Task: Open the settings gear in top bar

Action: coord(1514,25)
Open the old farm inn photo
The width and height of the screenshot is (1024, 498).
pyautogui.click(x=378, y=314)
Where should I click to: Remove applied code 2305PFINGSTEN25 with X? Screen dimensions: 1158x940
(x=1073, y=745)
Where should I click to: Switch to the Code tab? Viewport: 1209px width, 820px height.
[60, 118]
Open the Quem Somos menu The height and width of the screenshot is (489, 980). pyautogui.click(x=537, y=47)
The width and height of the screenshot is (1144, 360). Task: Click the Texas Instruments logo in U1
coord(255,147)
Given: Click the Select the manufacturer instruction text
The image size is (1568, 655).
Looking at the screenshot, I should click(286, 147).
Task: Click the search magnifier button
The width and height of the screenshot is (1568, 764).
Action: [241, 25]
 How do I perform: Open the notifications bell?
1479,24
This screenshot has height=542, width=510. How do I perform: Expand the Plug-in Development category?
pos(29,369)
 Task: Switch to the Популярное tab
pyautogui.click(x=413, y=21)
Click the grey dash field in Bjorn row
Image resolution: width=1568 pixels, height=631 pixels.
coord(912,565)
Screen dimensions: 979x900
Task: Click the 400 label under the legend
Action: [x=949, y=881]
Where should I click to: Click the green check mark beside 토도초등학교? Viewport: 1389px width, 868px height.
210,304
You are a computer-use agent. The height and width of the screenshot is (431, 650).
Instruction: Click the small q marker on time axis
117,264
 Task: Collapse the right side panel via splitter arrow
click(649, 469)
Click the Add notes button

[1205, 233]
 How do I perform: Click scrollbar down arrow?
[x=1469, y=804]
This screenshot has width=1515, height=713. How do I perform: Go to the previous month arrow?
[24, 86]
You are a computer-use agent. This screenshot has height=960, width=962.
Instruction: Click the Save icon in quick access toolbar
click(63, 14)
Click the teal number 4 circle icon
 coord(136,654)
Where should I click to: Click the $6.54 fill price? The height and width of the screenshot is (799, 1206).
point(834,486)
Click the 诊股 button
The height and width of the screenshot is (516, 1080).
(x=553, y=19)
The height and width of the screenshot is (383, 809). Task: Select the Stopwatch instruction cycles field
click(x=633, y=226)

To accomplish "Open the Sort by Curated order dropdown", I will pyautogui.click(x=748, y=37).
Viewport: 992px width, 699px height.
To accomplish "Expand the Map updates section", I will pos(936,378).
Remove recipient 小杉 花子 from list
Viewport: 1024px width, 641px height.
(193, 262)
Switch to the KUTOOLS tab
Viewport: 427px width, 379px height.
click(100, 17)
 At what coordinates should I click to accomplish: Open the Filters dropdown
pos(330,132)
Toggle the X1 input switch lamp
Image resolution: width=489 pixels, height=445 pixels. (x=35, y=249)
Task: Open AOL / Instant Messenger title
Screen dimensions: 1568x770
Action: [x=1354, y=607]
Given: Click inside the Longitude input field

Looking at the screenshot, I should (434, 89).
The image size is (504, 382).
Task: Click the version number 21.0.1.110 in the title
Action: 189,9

§

# Task prompt:
Each record above is to be reproduced exactly, in full.

# Solution to the exercise:
Task: Open the settings gear in top bar

Action: coord(1514,25)
Open the old farm inn photo
The width and height of the screenshot is (1024, 498).
pyautogui.click(x=378, y=314)
Where should I click to: Remove applied code 2305PFINGSTEN25 with X? Screen dimensions: 1158x940
(x=1073, y=745)
Where should I click to: Switch to the Code tab? Viewport: 1209px width, 820px height.
[60, 118]
Open the Quem Somos menu The height and width of the screenshot is (489, 980). pyautogui.click(x=537, y=47)
The width and height of the screenshot is (1144, 360). Task: Click the Texas Instruments logo in U1
coord(255,147)
Given: Click the Select the manufacturer instruction text
The image size is (1568, 655).
Looking at the screenshot, I should click(286, 147).
Task: Click the search magnifier button
The width and height of the screenshot is (1568, 764).
Action: [241, 25]
 How do I perform: Open the notifications bell?
1479,24
This screenshot has height=542, width=510. How do I perform: Expand the Plug-in Development category?
pos(29,369)
 Task: Switch to the Популярное tab
pyautogui.click(x=413, y=21)
Click the grey dash field in Bjorn row
Image resolution: width=1568 pixels, height=631 pixels.
coord(912,565)
Screen dimensions: 979x900
Task: Click the 400 label under the legend
Action: [x=949, y=881]
Where should I click to: Click the green check mark beside 토도초등학교? Viewport: 1389px width, 868px height.
210,304
You are a computer-use agent. The height and width of the screenshot is (431, 650).
Instruction: Click the small q marker on time axis
117,264
 Task: Collapse the right side panel via splitter arrow
click(649, 469)
Click the Add notes button

[1205, 233]
 How do I perform: Click scrollbar down arrow?
[x=1469, y=804]
This screenshot has width=1515, height=713. How do I perform: Go to the previous month arrow?
[24, 86]
You are a computer-use agent. This screenshot has height=960, width=962.
Instruction: Click the Save icon in quick access toolbar
click(63, 14)
Click the teal number 4 circle icon
 coord(136,654)
Where should I click to: Click the $6.54 fill price? The height and width of the screenshot is (799, 1206).
point(834,486)
Click the 诊股 button
The height and width of the screenshot is (516, 1080).
(x=553, y=19)
The height and width of the screenshot is (383, 809). Task: Select the Stopwatch instruction cycles field
click(x=633, y=226)

To accomplish "Open the Sort by Curated order dropdown", I will pyautogui.click(x=748, y=37).
Viewport: 992px width, 699px height.
To accomplish "Expand the Map updates section", I will pos(936,378).
Remove recipient 小杉 花子 from list
Viewport: 1024px width, 641px height.
(193, 262)
Switch to the KUTOOLS tab
Viewport: 427px width, 379px height.
click(100, 17)
 At what coordinates should I click to accomplish: Open the Filters dropdown
pos(330,132)
Toggle the X1 input switch lamp
Image resolution: width=489 pixels, height=445 pixels. (x=35, y=249)
Task: Open AOL / Instant Messenger title
Screen dimensions: 1568x770
Action: [x=1354, y=607]
Given: Click inside the Longitude input field

Looking at the screenshot, I should (434, 89).
The image size is (504, 382).
Task: Click the version number 21.0.1.110 in the title
Action: 189,9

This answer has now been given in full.